▶ TASKS
1. Return, word for word, the section of the managed pressure drilling passage starting at "Drill String Isolation Tool (DSIT)" and ending at "doesn’t allow so.".
2. Carry the managed pressure drilling passage forward, picking up right after its final sentence.

▶ QUOTED PASSAGE
=-=-=-=-=

In order to apply or adjust SBP, a MPD Manifold contains an independent choke manifold. That choke manifold should consist of two chokes as redundancy and a bypass line in case of plugged choke situation. A Pressure Relief Valve (PRV) is also set up at immediate upstream of choke to release the pressure and divert return to Mud Gas Separator (MGS) or overboard line in case of abrupt pressure increase close to working pressure of surface system. If the bearing assembly is installed into RCD body, the return from the wellbore is diverted to shale shakers through this manifold, or directly to MGS in case of gas in riser situation by passing MPD Manifold. This manifold commonly has equipment as a faculty of Early Kick/ Loss Detection (i.e. Coriolis flow meter) which enables continuous monitoring the fluid flow inside closed loop and more importantly can minimize influx in a well control event.

Coriolis flow meter, also known as mass flow meter is a device that measures mass flow rate of a fluid traveling through a tube. The mass flow rate is the mass of the fluid traveling past a fixed point per unit time. The mass flow meter does not measure the volume per unit time (e.g., cubic meters per second) passing through the device; it measures the mass per unit time (e.g., kilograms per second) flowing through the device. Volumetric flow rate is the mass flow rate divided by the fluid density. If the density is constant, then the relationship is simple. If the fluid has varying density, then the relationship is not simple.

Drill String Isolation Tool / Wellbore Isolation Tool

Drill String Isolation Tool (DSIT) is unique to MPD system for subsea wells which have wellhead (or BOP) at mud-line. DSIT is similar to annular BOP by its mechanism, and made up below RCD body and above discharge line outlet. It enables isolating RCD from wellbore by closing DSIT. DSIT can be a short time back-up for RCD to apply SBP subject to no string rotation in case of RCD bearing assembly’s seal failure and is required to be changed out.

Feeding Pump (or Mud pump)

When SBP is applied by MPD choke, circulation of flow through that choke can be essential. While stopping standpipe flow, other circulation lines should be set up to keep MPD system active therefore an alternate flow source might be required. This source can be one of mud pumps, but a dedicated feeding pump and lines can be set up if it doesn’t allow so.

=-=-=-=-=

▶ DATA BLOCK
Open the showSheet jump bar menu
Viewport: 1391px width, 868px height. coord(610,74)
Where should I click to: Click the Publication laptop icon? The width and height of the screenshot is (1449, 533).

=-=-=-=-=

▶ RESPONSES BY TASK
1.
Drill String Isolation Tool (DSIT) is unique to MPD system for subsea wells which have wellhead (or BOP) at mud-line. DSIT is similar to annular BOP by its mechanism, and made up below RCD body and above discharge line outlet. It enables isolating RCD from wellbore by closing DSIT. DSIT can be a short time back-up for RCD to apply SBP subject to no string rotation in case of RCD bearing assembly’s seal failure and is required to be changed out.

Feeding Pump (or Mud pump)

When SBP is applied by MPD choke, circulation of flow through that choke can be essential. While stopping standpipe flow, other circulation lines should be set up to keep MPD system active therefore an alternate flow source might be required. This source can be one of mud pumps, but a dedicated feeding pump and lines can be set up if it doesn’t allow so.

2.
CSG Design with MPD system

Revised Kick Tolerance Requirement of MPD with CBHP mode

In original CSG design for our wells without MPD, it requires 11-3/4″ or 7″ drilling liner in both wells to reach planned well total depth full-filing the kick tolerance requirement. According to the technical records from MPD provider, MPD with CBHP mode with Early Kick / Loss Detection system enables to detect influx early and precisely then minimize the average influx volume to less than 3 bbls. For example in Indonesian field, the well could be shut-in within 1-2bbls of influx with SBP adjusted by MPD choke. With this advantage, the utilization of that MPD system can contribute in optimizing CSG setting depth, and even eliminating a CSG string for cost and time saving with safer operation. It can be interpretated that MPD with CBHP mode can reduce the kick tolerance requirement practically which will enable expanding the drillable depth with same numbers of CSG even with deepwater exploration wells.

The original CSG design and the revised CSG design sheets are shown in Figure 3 and Figure 4. In this case, the dispensation to our Corporate Standard was issued for approval to reduce the kick tolerance requirement with that MPD system down to 10bbls for all size of bore hole. And 11-3/4″ intermediate liner was considered as eliminatable in new CSG design to achieve well objectives.

Figure 3—Example of conventional CSG design under narrow drilling window
Figure 4—Example of new CSG design with revised kick tolerance
requirement by MPD with CBHP mode under narrow drilling window

Hydraulics and Kick Simulation

If there is a major concern of ECD at bottom hole or at any weak point in wellbore during circulation, borehole pressure simulation during circulation or at kick should be carefully conducted. The following key factors should be addressed through multiphase &thermos-dynamic flow simulation using MPD with CBHP mode:

  • Kick tolerance requirements
  • Kick intensity
  • Safety margin including choke margin for well control event and minimum surface pressure loss caused by MPD equipment and piping
  • Static mud weight for calculating kick tolerance
  • PVT model if OBM / SBM in use
  • Minimum overbalance requirement against pore pressure factored into mud weight (if mud hydrostatic is a temporary barrier requirement)

All assumptions should be agreed and cleary defined within operational organization and consistent throughout both planning and execution phase. Especially in those wells with long and deep open hole section with which MPD with CBHP mode is to be applied, geothermal effect may become critical in hydraulics simulation to check realistic ECD at CSG shoe or other weak point.

Operational Risk Management

In regards to installation of new system and its application, mitigations of new risks accompanied should be required. For this campaign, the following precautions were managed successfully:

  • MPD Procedures – To apply MPD, specific MPD related operation procedures were discussed among operational organization, drilling contractor, relevant third party engineers and MPD provider, and a manual to cover such procedures was issued by MPD provider customized for the campaign. Personnel roles and responsibilities for MPD operations were also detailed in the manual especially for any well control events which need immediate corrective actions.
  • Inhouse / On-site Training – The objectives of training are to understand the details of MPD and the procedures, to improve mutual communication on MPD operations at the rigsite. Inhouse training course for the personnel who will be involved in MPD operations was held prior to starting operations. Also on-site training course was arranged, this time along the course of MPD finger printing exercises where rig crew and MPD operator can practice the synchronization of pump rate and MPD choke control at various key operational situations together with conducting calibrattion of the MPD system pressure reading.
  • Risk Assessment – Separate risk registers were compiled and risk assessment was conducted for drilling (basis and details in well design) and logistics aspects upon conducting MPD dedicated HAZOP exercise.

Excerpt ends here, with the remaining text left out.